Joel guardó silencio un momento antes de responder:
—Tenemos que manipular su temperatura corporal. Mantenerla fluctuando—lo suficiente para retrasar la absorción por las vías neuronales. No la curará, pero podría comprarnos tiempo.
Alan no lo dudó.
—Me la llevo a casa.
Irrumpió en la sala sin esperar permiso, arrancó la vía del brazo de Vienna y la alzó en brazos como si no pesara nada.
La niñera y Kellie protestaron, pero él no escuchó ni una palabra.
Joel abrió la puerta del auto. Alan colocó a Vienna con cuidado en el asiento trasero y se subió. Kellie lo siguió en su coche, con la niñera a su lado.
Llegaron a la mansión rápidamente. Alan subió a Vienna al dormitorio con la ayuda de Kellie y la recostaron suavemente sobre la cama.
Sentado a su lado, le apartó un mechón húmedo de la mejilla.
Incluso inconsciente, se veía tranquila. Hermosa. Hacía tanto que no la veía así.
Su visión, aunque aún no del todo estable, le permitía contemplarla plenamente. Una punzada aguda y cruda le atravesó el pecho.
No era así como había imaginado volver a verla.
Joel entró momentos después, frustración en el rostro.

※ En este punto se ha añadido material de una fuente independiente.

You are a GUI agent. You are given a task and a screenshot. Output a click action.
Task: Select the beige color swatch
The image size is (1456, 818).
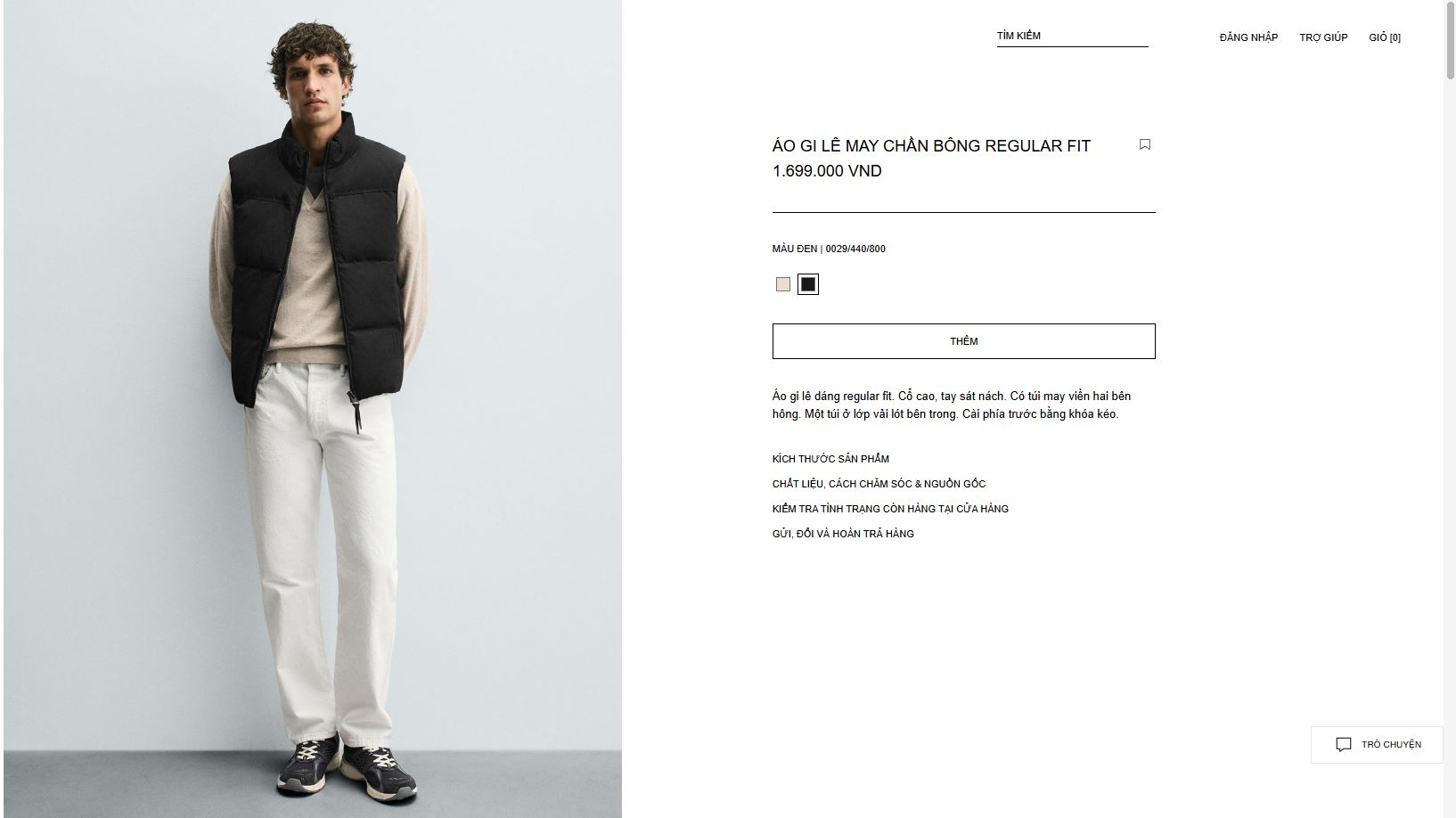(x=783, y=284)
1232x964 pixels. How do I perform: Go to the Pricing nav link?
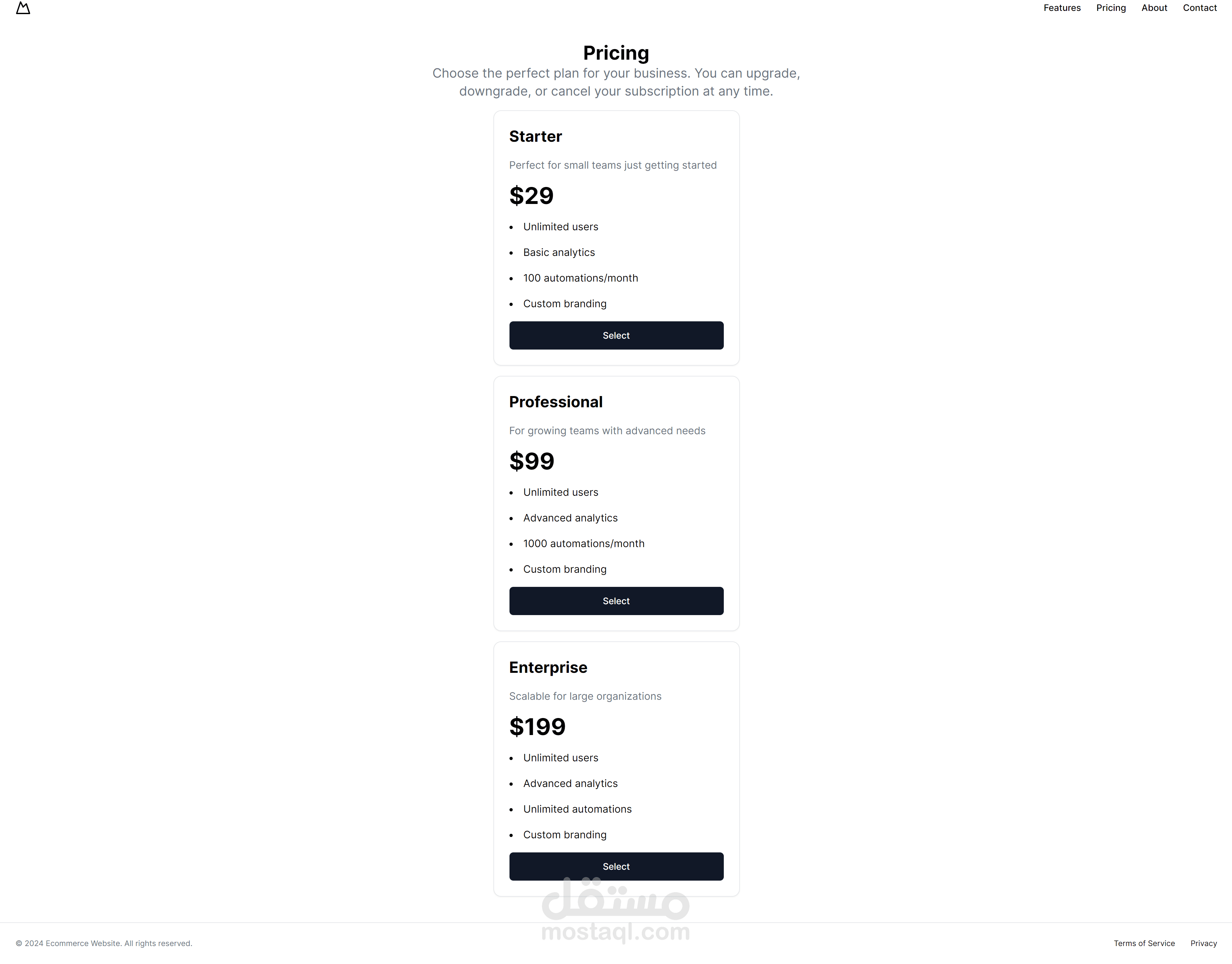1111,8
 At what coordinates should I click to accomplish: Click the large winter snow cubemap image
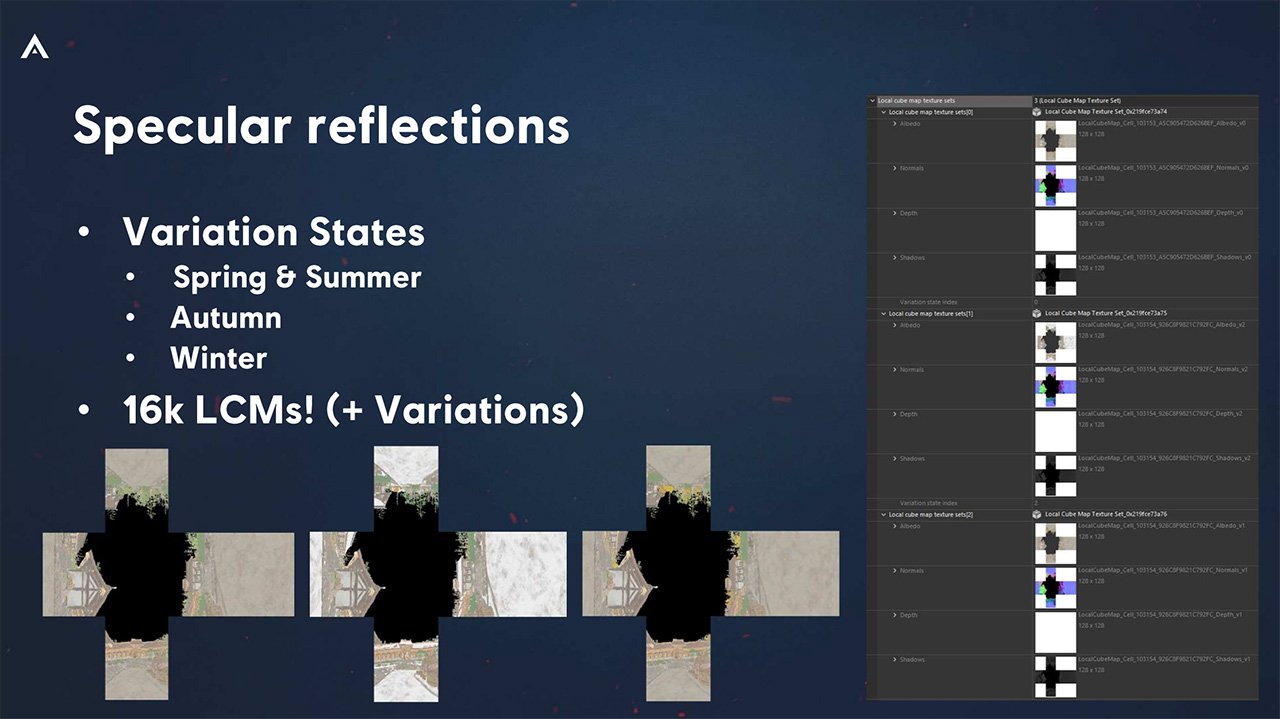437,573
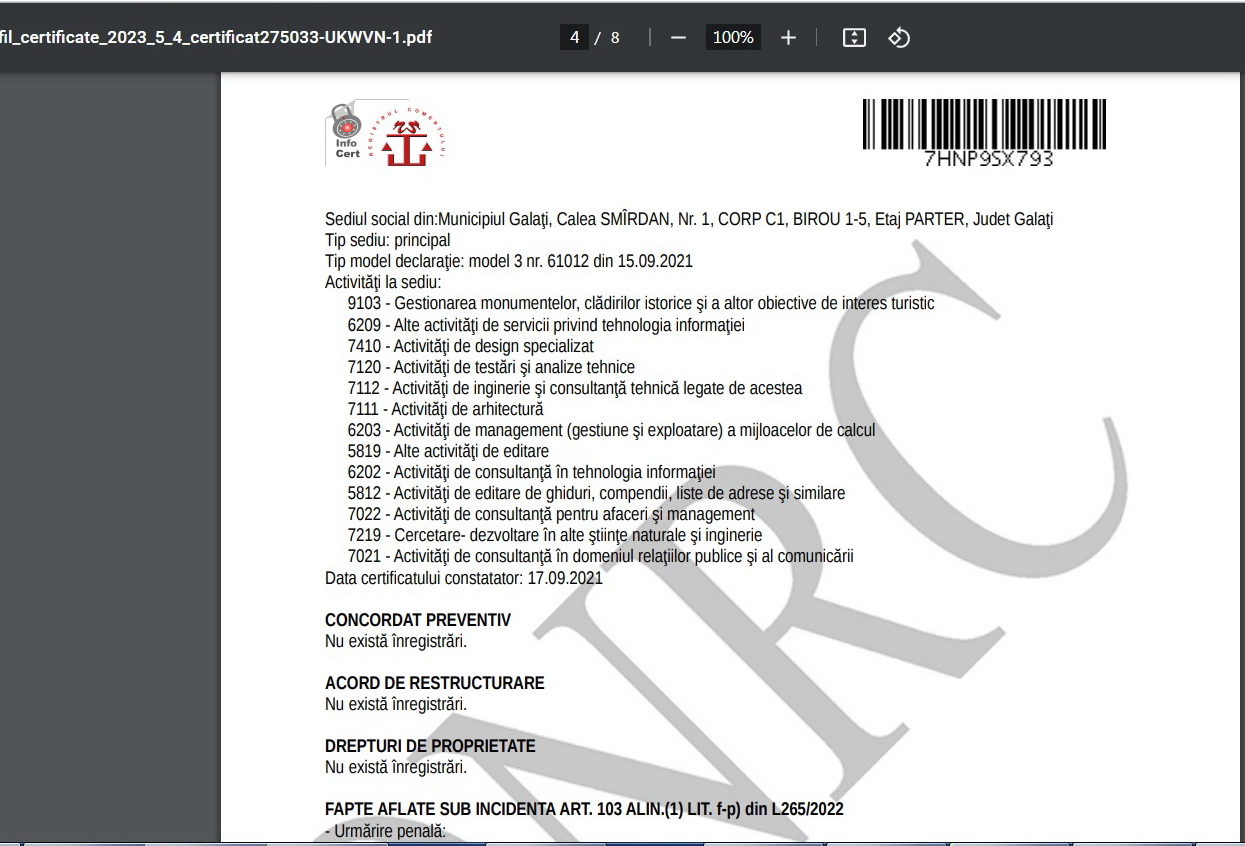Rotate the document counterclockwise

(898, 38)
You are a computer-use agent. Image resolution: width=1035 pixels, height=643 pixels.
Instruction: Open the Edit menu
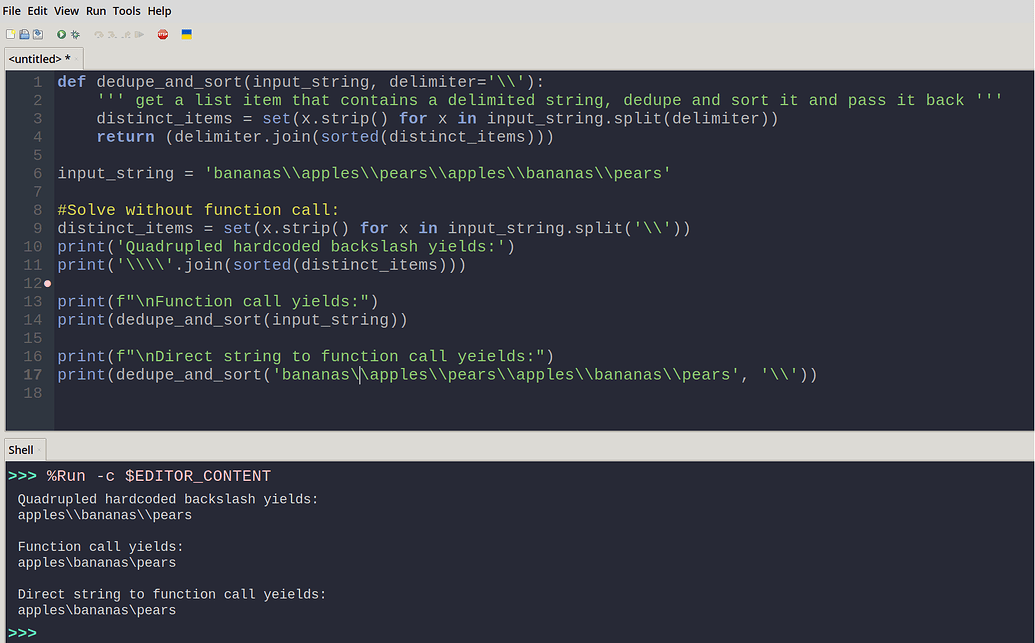[x=37, y=11]
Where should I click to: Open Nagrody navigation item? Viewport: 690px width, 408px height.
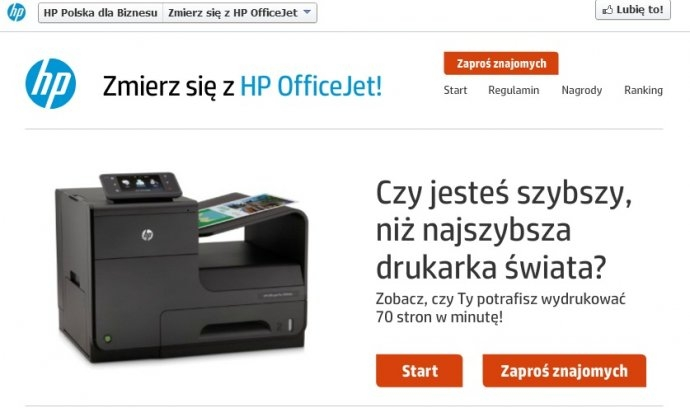581,90
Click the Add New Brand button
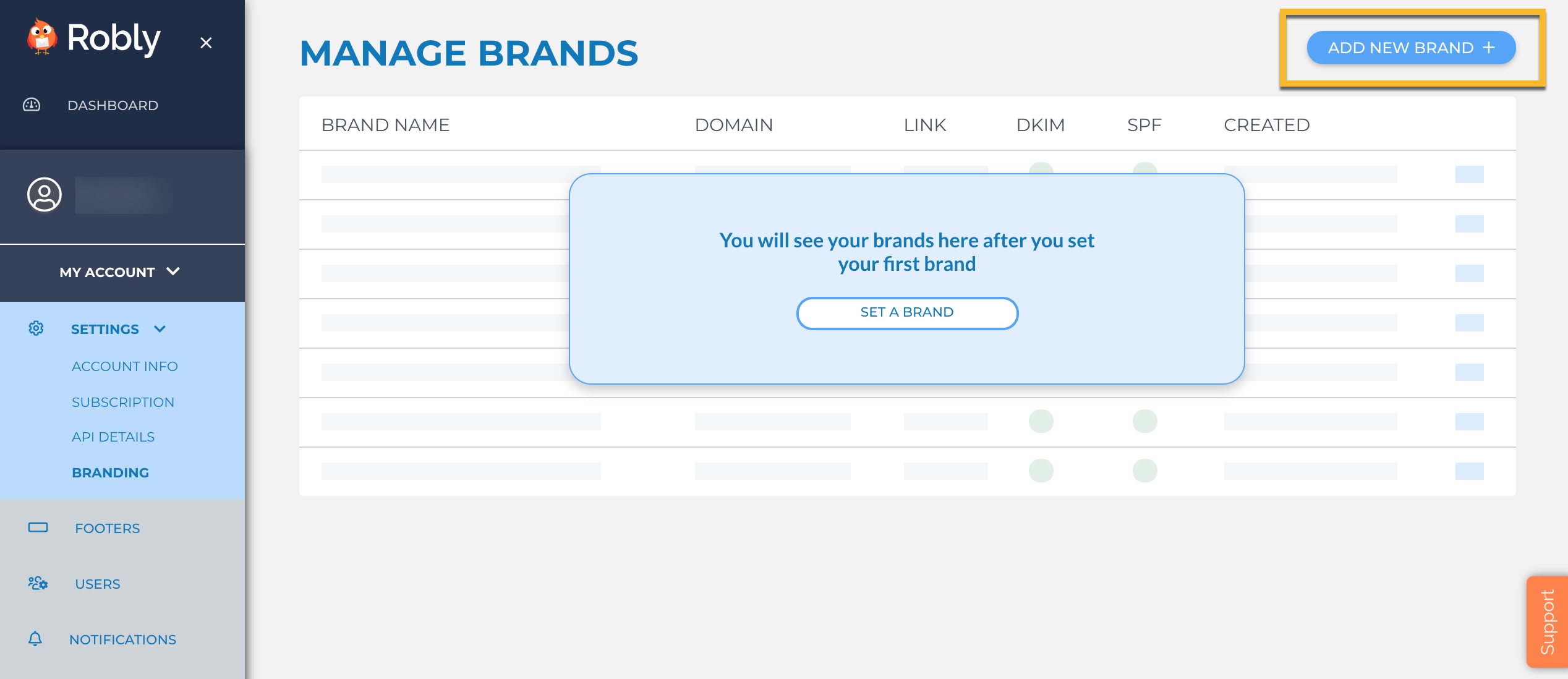 click(x=1411, y=47)
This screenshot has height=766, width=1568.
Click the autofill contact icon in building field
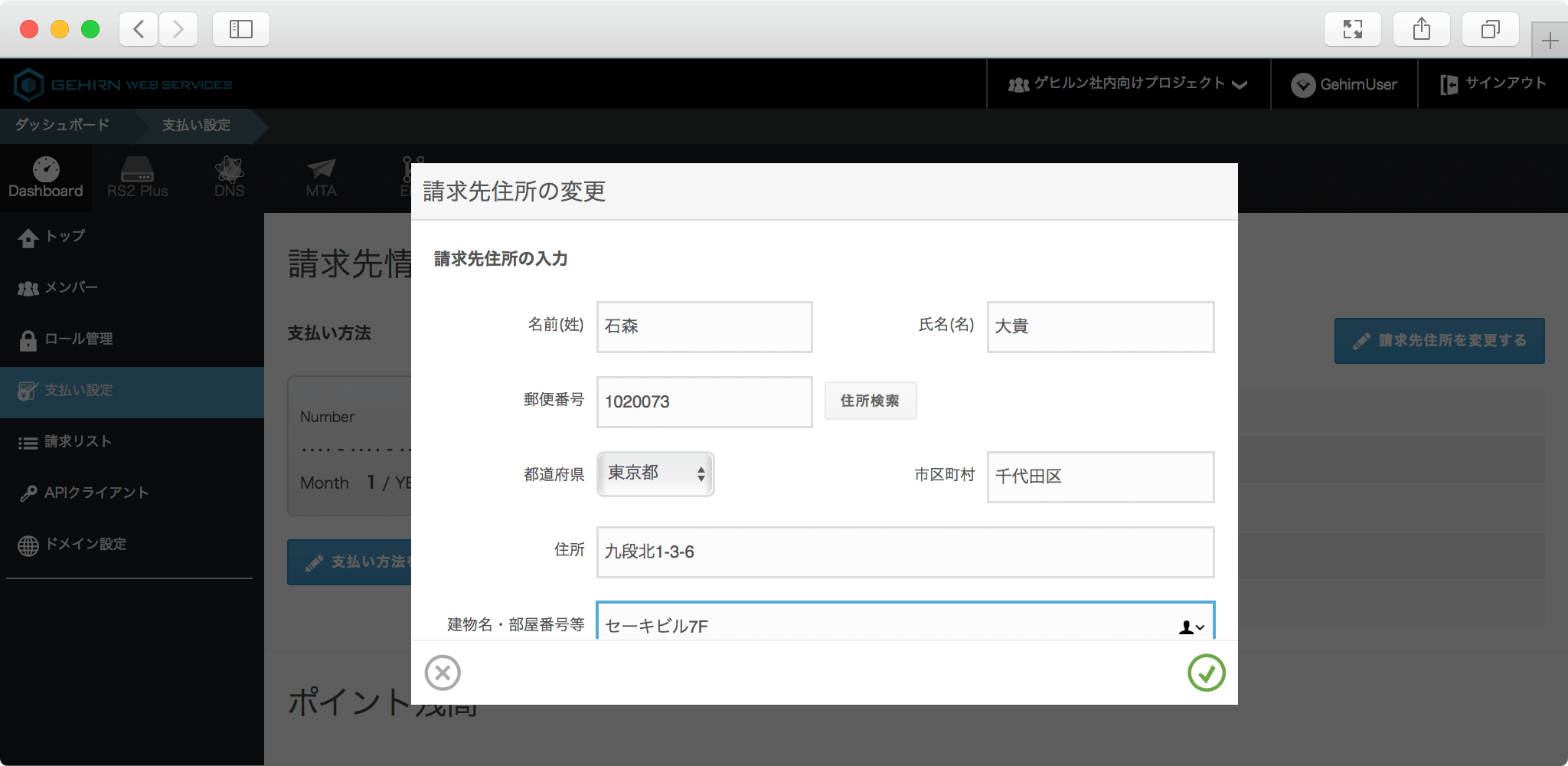coord(1191,627)
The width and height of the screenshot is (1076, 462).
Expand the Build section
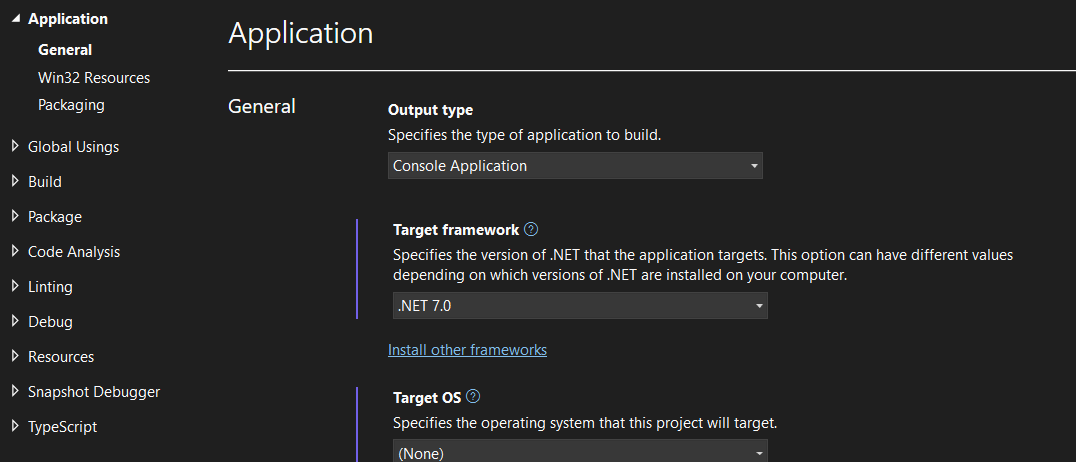(15, 181)
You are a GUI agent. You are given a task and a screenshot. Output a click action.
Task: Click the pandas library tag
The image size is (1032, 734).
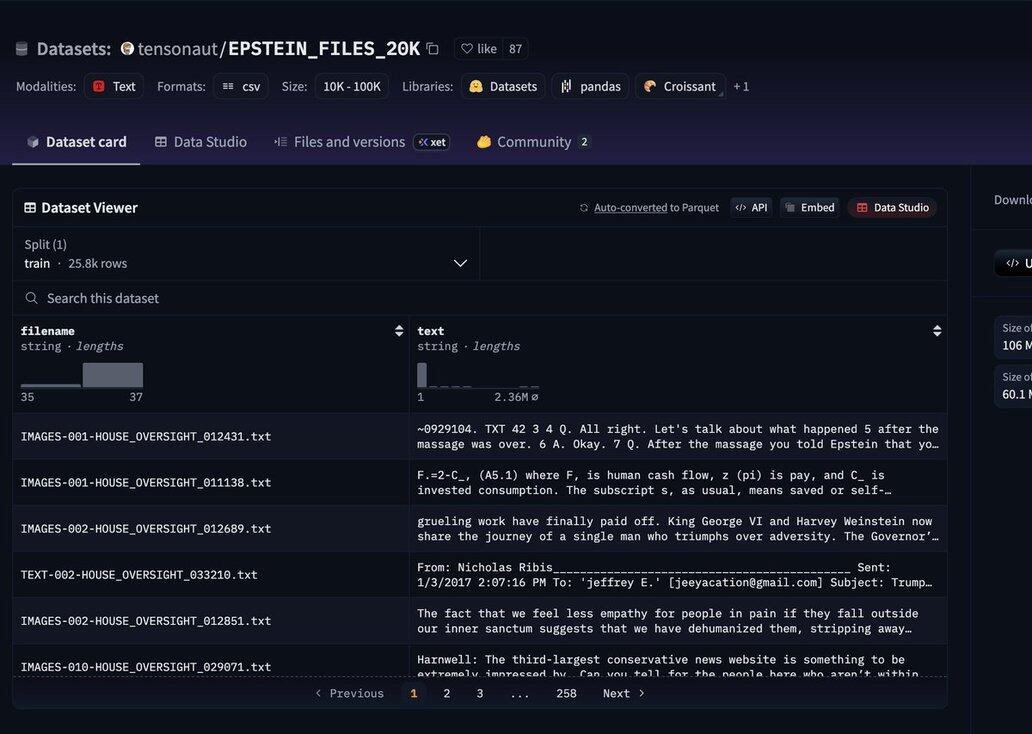(590, 87)
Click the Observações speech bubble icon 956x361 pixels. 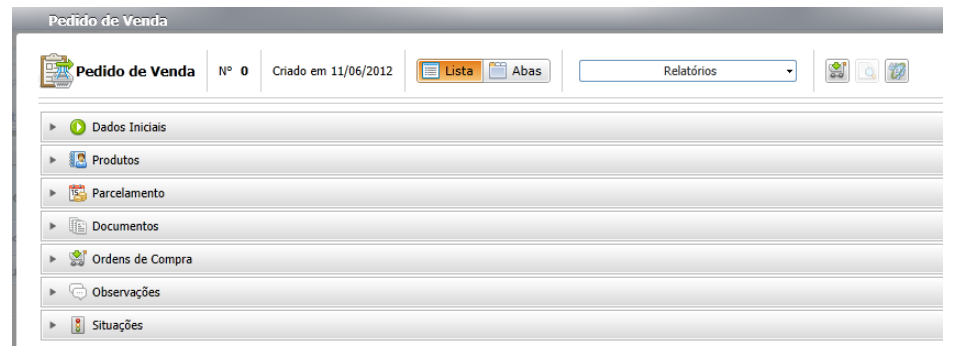(79, 292)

—No te enojes. Estoy haciendo todo lo posible. Por ahora, enfríala—cualquier cosa para retrasar la toxina. Seguiré intentando contactar a mi maestro.
Y se fue corriendo otra vez. Alan no perdió tiempo.
Se volvió hacia la niñera.
—Tráeme agua fría. Mucha.
Minutos después, ella regresó con una palangana grande.
Alan empapó una toalla y empezó a pasarla por los brazos, el rostro y el cuello de Vienna.
Trabajaba metódicamente, pero tras varios intentos, no había cambios. Su piel seguía húmeda y su respiración era superficial.
Frustrado, Alan salió al pasillo.
—¿Algún avance? —gruñó.
Joel levantó la vista de su teléfono, negando con la cabeza.
—No responde.
De pronto, sus ojos se iluminaron.
—Espera. Alan, necesito tu computadora. Tal vez pueda acceder a sus archivos privados.
Alan no dudó.
—Ven conmigo.
Irrumpieron en el estudio. Alan tecleó el código de seguridad y abrió la puerta de golpe. Joel se sentó frente al escritorio, tecleando furiosamente. Líneas de datos encriptados desfilaban por la pantalla.
—¡Kellie! —gritó Alan—. Quédate con Vienna. No la dejes sola. Y tú —se giró hacia la niñera—, ni una palabra de esto a nadie.
Dentro del estudio, los ojos de Joel se agrandaron de repente.
—Lo encontré.
Alan se inclinó.
—¿Qué es?
—Necesitamos dos tinas grandes—una con agua muy caliente y otra con agua helada. Alternar su cuerpo entre ambas cada cinco minutos. En cuanto su temperatura cambie, la pasamos a la otra. Podría detener la toxina el tiempo suficiente.